▶ [YOUR OBJECTIVE] Return exactly those lines of the material that fall between the line with "#COVID-19 (39, 1370)" and the final line, both included.

▶ [MATERIAL SHOWN]
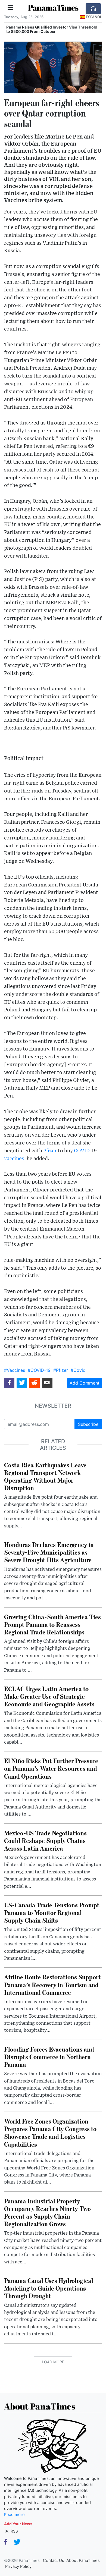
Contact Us (53, 2560)
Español (94, 17)
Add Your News (18, 2523)
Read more (14, 2514)
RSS (14, 2531)
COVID (82, 1150)
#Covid (78, 1370)
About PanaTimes (83, 2560)
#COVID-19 (39, 1370)
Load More (53, 2362)
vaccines (14, 1158)
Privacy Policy (18, 2566)
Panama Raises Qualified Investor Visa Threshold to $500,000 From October (51, 29)
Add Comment (84, 1383)
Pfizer (50, 1150)
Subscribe (88, 1424)
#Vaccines (14, 1370)
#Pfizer (60, 1370)
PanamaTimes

▶ [SOLUTION FOR THIS EXERCISE]
#COVID-19 (39, 1370)
Load More (53, 2362)
vaccines (14, 1158)
Privacy Policy (18, 2566)
Panama Raises Qualified Investor Visa Threshold to $500,000 From October (51, 29)
Add Comment (84, 1383)
Pfizer (50, 1150)
Subscribe (88, 1424)
#Vaccines (14, 1370)
#Pfizer (60, 1370)
PanamaTimes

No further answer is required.